同調査のデータから世代別の数値を参照すると、10~15歳は42%(56%)、16~19歳は27%(47%)、20代は33%(51%)、30代は43%(63%)と、若年層を中心に大きな減少をみせるが、40代は55%(68%)、50代は73%(同83%)、60代は84%(同94%)と、中高年でもテレビを見ない人の割合が増えている。
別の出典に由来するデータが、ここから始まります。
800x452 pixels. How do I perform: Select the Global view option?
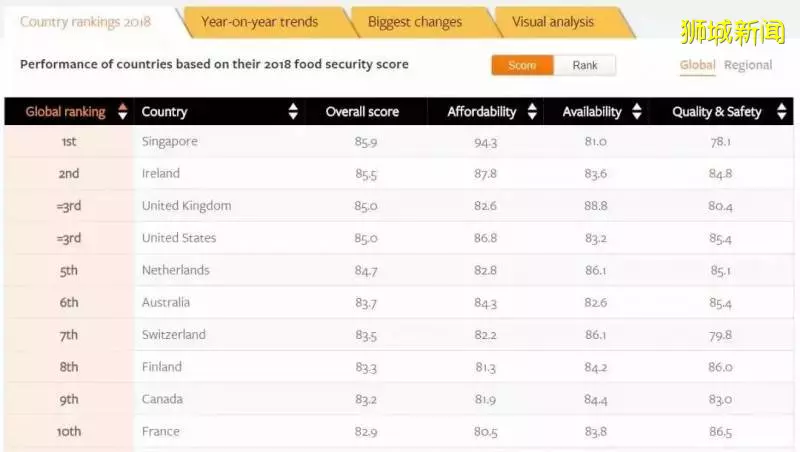coord(697,65)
ちなみに70歳以上は92%(95%)と微減にとどまったが、全世代で減少したのは、1995年以降初だという。
研究所は、背景には動画視聴や、SNSの普及といった生活様式の変化を指摘するが、もはや「テレビを見るモニター自体持っていない」という人も珍しくなくなった今、人びとはなぜ、テレビ番組を見なくなっているのか。
場所をとるので「なるべく持ちたくない」
Aさん(20代男性)は、現在の家に引っ越してからテレビのない生活を送っている。テレビを所有することへの躊躇いを話す。
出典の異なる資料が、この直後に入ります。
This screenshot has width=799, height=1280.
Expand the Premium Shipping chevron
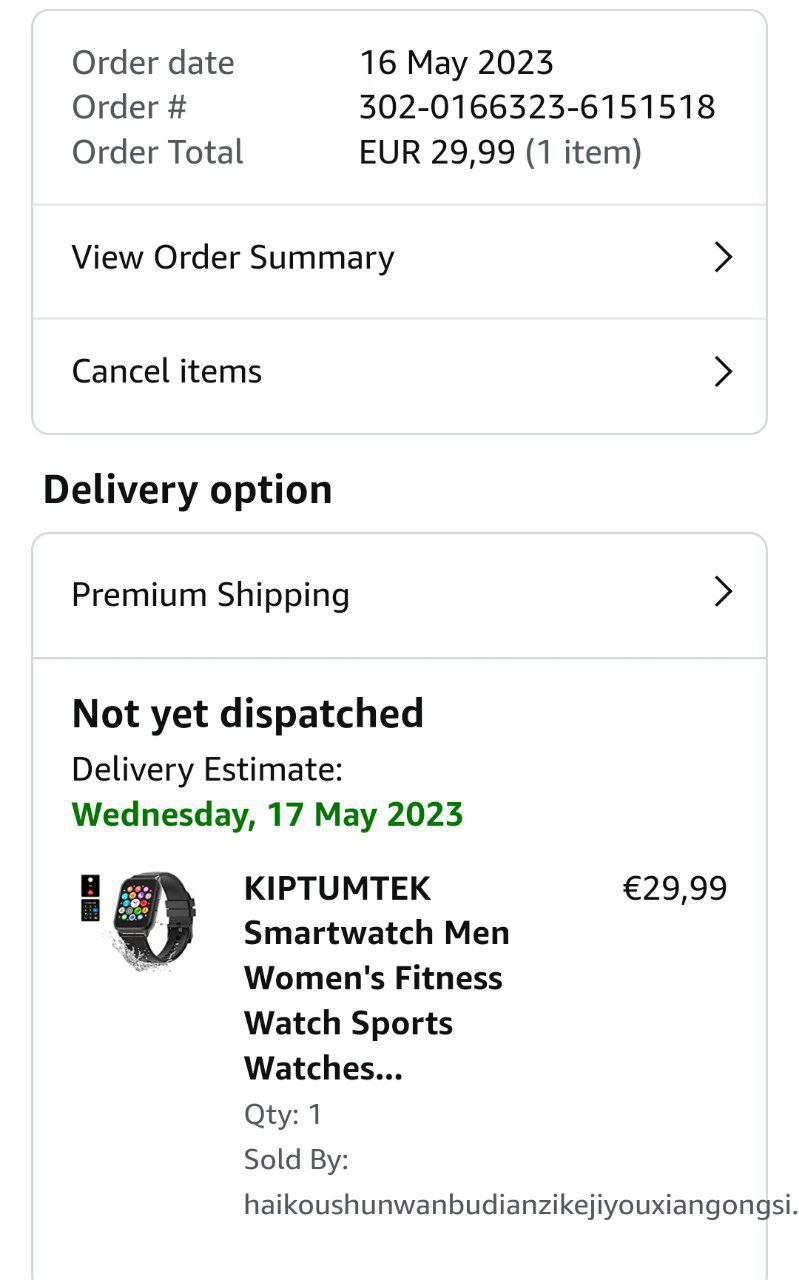(723, 593)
「テレビは“あったらいいな”とは思いますが、マストではないんですよね。今のところ絶対に見たいと思うテレビ番組はないし、あったらTVerでさらっと見る程度。逆にいえば、TVerで配信していないテレビ番組は諦めます。リアルタイムで見る意味がわからない」
テレビは場所をとるので、「なるべく持ちたくない」のだという。
「前の家ではテレビモニターを持っていたのですが、結局あまり見ないので、単純に邪魔になったんですよね。必要になったら買えばいいと思っていたら、結局ないままの生活で事足りています」(Aさん)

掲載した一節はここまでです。